A 100-g toy car is propelled by a compressed spring that starts it
moving. The car follows the curved track Show that the final speed of the toy car is 0.687 m/s if its initial speed is 2.00 m/s and it coasts up the frictionless slope, gaining 0.180 m in altitude
use conservation of Mechanical energy formula.
change in ME=0
change in Ek+change in PE=0
1/2mvf^2+mghf=1/2mvi^2 +mghi
1/2(0.100)(0.687)^2+(0.100)(9.81)(0.180)=1/2(0.100)(2.00)^2+(0.100)(9.81)(0)
0.20=0.20
To find the final speed of the toy car, we can use the principle of conservation of mechanical energy. The total mechanical energy of the car remains constant throughout its motion.

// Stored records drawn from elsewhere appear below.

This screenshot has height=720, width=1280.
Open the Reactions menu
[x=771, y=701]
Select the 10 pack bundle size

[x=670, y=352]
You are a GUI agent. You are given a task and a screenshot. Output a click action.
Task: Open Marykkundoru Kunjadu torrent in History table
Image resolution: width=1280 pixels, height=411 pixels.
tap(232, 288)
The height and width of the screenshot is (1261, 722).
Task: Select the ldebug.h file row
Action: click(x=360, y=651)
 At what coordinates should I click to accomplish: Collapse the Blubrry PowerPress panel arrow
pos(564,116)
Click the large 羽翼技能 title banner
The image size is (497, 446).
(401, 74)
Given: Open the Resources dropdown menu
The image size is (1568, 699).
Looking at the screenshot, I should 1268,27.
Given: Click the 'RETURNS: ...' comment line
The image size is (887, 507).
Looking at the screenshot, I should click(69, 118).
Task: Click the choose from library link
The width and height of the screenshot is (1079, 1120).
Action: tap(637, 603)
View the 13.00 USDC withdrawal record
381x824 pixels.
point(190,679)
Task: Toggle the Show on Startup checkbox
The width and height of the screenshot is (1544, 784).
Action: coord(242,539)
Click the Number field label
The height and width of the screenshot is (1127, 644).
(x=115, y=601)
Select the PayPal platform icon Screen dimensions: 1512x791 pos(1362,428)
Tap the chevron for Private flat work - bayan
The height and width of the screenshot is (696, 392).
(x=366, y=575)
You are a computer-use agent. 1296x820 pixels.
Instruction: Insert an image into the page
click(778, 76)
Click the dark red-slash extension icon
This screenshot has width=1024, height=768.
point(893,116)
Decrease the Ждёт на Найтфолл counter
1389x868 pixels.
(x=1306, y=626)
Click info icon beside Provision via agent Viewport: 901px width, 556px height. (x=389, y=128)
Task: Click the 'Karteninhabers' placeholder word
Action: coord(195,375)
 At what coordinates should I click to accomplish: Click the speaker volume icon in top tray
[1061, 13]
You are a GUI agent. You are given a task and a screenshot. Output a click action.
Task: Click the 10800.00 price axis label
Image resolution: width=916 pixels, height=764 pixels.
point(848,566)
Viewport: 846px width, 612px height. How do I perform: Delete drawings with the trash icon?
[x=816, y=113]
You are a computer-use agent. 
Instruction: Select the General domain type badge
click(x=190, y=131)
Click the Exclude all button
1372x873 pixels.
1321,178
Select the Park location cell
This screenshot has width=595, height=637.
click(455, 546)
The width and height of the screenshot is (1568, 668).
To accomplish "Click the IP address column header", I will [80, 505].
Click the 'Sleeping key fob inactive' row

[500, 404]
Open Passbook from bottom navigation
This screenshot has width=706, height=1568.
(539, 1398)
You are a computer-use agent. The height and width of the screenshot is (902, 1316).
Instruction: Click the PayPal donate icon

The total mechanical energy can be calculated as the sum of the kinetic energy (KE) and potential energy (PE).
In this case, we can consider the initial speed of 2.00 m/s as the kinetic energy and the gain in altitude of 0.180 m as the potential energy.
Given:
Initial speed (kinetic energy) = 2.00 m/s
Gain in altitude (potential energy) = 0.180 m
Step 1: Calculate the initial total mechanical energy (E_initial):
E_initial = KE_initial + PE_initial
E_initial = (1/2)mv^2 + mgh
where m is the mass of the toy car, v is the initial speed, g is the acceleration due to gravity, and h is the gain in altitude.
Since the toy car is moving up a slope, we need to consider the change in height as positive, so h = +0.180 m.
Assuming the mass of the car is 100 g (0.100 kg):
E_initial = (1/2)(0.100 kg)(2.00 m/s)^2 + (0.100 kg)(9.81 m/s^2)(+0.180 m)
Step 2: Calculate the final total mechanical energy (E_final):
Since there is no friction, the final speed of the toy car will be due to the conversion of potential energy to kinetic energy, so the gain in altitude becomes negative:
h = -0.180 m
E_final = KE_final + PE_final
E_final = (1/2)mv^2 + mgh
Since the final speed is given as 0.687 m/s, we can substitute this value for v:
E_final = (1/2)(0.100 kg)(0.687 m/s)^2 + (0.100 kg)(9.81 m/s^2)(-0.180 m)
Step 3: Calculate the final speed (v_final):
E_initial = E_final (due to the conservation of mechanical energy)
Solve the equation for v_final.
(1/2)(0.100 kg)(2.00 m/s)^2 + (0.100 kg)(9.81 m/s^2)(+0.180 m) = (1/2)(0.100 kg)(0.687 m/s)^2 + (0.100 kg)(9.81 m/s^2)(-0.180 m)
Now, rearrange and solve for v_final:
(1/2)(0.100 kg)(0.687 m/s)^2 = (1/2)(0.100 kg)(2.00 m/s)^2 + (0.100 kg)(9.81 m/s^2)(+0.180 m) - (0.100 kg)(9.81 m/s^2)(-0.180 m)
Simplify the equation and solve for v_final.
By following these steps, you will be able to calculate the final speed of the toy car.
dfd
hsd
vf^2=vi^2 + 2gd
g=-9.8m/s^2, d=.180 m, vi given. mass is not needed.